Physics Knowledge in Frontier Models: A Diagnostic Study of Failure Modes
Ieva Bagdonaviciute, Vibhav Vineet
TL;DR
This study tackles the problem that benchmark scores mask whether frontier visual-language models truly understand physical dynamics. It introduces a diagnostic framework that separates perception grounding from physics reasoning, applying it to Physion, Physion++, and CLEVRER across six state-of-the-art models. The findings show a weak link between subtest mastery and overall benchmark accuracy, with models often succeeding without proper grounding and struggling with dynamic reasoning, especially under counterfactual conditions. The work highlights the need for granular, structure-preserving benchmarks that jointly evaluate perception, causal inference, and counterfactual reasoning to drive more robust physical understanding in multimodal models.
Abstract
While recent Vision-Language Models (VLMs) have achieved impressive progress, it remains difficult to determine why they succeed or fail on complex reasoning tasks. Traditional benchmarks evaluate what models can answer correctly, not why they succeed or fail.

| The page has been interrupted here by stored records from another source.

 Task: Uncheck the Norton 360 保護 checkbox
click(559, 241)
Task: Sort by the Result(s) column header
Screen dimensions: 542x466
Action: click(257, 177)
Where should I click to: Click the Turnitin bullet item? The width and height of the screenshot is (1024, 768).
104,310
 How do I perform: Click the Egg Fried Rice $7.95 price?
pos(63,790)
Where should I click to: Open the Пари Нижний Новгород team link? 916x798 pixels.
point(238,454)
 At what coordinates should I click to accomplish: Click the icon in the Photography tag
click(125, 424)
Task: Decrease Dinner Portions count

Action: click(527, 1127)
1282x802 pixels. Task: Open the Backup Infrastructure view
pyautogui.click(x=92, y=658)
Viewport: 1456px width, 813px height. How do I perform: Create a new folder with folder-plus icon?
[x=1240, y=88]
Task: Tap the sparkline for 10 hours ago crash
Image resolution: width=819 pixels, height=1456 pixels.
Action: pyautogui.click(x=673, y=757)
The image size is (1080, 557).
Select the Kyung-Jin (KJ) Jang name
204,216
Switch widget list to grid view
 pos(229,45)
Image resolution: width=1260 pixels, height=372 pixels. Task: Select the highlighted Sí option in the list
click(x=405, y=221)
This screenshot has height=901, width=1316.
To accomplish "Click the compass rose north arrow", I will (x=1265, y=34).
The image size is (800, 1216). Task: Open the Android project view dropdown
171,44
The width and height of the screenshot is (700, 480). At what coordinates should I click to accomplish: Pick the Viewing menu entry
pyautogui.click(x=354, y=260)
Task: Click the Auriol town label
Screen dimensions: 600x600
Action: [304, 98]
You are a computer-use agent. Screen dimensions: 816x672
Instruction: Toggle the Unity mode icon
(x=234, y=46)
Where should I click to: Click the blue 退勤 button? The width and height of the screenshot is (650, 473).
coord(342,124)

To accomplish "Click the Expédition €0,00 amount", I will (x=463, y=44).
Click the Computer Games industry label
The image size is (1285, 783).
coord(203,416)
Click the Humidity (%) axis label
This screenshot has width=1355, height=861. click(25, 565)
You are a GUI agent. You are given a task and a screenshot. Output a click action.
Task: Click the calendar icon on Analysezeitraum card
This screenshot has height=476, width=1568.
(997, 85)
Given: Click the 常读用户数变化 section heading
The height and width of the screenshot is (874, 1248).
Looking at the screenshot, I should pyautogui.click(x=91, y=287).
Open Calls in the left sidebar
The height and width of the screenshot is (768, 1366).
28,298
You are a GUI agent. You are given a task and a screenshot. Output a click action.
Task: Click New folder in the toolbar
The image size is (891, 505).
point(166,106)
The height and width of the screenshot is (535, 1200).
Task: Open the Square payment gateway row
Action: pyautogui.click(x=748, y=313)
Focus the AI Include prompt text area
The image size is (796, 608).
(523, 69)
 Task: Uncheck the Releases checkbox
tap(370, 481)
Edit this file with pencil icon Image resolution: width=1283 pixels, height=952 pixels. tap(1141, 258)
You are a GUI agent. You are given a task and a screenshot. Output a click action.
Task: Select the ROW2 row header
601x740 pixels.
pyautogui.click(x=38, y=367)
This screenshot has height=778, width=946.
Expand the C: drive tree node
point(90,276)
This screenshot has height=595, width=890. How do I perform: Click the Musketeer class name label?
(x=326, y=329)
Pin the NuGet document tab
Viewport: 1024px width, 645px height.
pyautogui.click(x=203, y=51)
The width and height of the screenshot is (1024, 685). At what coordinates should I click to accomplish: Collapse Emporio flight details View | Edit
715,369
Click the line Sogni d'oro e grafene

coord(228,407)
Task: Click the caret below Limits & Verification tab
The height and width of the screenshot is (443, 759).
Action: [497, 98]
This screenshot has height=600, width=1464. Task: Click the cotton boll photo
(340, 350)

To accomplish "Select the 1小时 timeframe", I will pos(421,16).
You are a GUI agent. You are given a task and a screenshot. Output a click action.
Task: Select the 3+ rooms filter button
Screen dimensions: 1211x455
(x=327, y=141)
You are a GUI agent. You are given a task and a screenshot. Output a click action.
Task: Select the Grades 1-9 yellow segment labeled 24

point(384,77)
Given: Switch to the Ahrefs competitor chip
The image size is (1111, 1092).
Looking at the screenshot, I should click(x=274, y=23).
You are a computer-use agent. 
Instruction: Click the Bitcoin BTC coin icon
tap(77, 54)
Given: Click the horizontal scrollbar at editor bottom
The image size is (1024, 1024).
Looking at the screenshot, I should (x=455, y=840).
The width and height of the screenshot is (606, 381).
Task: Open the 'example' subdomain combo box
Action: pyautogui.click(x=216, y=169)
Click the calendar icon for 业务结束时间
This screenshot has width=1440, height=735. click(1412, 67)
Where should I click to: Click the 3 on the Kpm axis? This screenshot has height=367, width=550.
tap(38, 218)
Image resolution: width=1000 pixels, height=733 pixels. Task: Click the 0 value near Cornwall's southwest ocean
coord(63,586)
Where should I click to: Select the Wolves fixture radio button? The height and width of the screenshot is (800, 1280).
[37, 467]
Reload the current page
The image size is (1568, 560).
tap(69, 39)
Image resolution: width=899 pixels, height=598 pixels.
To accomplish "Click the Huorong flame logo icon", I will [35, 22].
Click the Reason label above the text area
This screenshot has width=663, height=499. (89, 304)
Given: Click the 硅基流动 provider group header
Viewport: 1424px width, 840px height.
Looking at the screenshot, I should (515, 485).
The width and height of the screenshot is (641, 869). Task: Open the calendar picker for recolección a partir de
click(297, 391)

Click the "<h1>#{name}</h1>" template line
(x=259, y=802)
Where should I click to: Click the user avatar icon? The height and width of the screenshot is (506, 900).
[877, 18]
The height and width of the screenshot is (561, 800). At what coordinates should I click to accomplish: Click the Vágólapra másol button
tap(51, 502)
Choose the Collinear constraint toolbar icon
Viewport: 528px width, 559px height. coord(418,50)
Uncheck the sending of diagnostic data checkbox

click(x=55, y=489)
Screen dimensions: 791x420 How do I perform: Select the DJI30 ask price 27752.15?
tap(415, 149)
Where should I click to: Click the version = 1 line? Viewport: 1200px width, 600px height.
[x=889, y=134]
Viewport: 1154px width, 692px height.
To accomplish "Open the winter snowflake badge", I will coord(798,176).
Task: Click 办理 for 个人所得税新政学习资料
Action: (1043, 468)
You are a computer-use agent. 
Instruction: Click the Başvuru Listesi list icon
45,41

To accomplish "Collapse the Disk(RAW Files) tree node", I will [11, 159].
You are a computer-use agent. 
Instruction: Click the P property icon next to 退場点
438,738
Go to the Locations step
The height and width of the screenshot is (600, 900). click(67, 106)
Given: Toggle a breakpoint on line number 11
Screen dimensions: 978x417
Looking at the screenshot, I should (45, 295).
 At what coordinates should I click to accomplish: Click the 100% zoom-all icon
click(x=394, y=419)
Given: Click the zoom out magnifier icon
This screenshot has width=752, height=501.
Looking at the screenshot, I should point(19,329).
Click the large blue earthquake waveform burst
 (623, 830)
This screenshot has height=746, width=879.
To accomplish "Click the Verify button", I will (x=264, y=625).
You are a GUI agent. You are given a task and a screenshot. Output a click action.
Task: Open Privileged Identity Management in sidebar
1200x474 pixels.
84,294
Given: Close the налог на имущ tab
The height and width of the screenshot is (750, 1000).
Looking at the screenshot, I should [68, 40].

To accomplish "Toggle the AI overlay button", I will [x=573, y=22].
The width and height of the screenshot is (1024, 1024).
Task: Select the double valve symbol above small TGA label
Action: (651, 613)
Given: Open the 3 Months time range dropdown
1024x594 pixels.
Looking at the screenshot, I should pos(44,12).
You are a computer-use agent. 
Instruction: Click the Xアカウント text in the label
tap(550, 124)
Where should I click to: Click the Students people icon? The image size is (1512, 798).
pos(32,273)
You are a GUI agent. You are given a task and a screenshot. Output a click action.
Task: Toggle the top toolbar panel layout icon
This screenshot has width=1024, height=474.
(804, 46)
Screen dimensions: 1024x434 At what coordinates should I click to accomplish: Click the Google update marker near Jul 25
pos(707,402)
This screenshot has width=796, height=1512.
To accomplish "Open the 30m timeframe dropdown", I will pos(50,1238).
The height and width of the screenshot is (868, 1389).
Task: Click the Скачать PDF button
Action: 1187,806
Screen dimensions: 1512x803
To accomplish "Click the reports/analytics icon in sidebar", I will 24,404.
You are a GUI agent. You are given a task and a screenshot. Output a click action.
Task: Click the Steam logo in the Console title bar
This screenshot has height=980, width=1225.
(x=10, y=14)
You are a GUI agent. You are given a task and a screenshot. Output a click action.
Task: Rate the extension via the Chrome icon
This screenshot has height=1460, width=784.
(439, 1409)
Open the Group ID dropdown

In this work, we perform a failure-mode analysis of six frontier VLMs on three physics-based benchmarks - Physion, Physion++, and CLEVRER - by introducing custom subtests (for Physion and Physion++) and an integration of existing benchmark categories (for CLEVRER) to factor benchmark performance into distinct, testable capabilities. These subtests isolate perception (object, color, and occlusion recognition) and physics understanding (motion prediction and spatial reasoning), enabling us to test whether models attend to the correct entities and dynamics underlying their answers. Counterintuitively, subtest mastery correlates only weakly with benchmark accuracy: models often answer correctly without grounding in perception or physics. This suggests that current VLMs sometimes achieve benchmark scores for the wrong reasons, underscoring the need for diagnostics that expose hidden failure modes beyond aggregate metrics.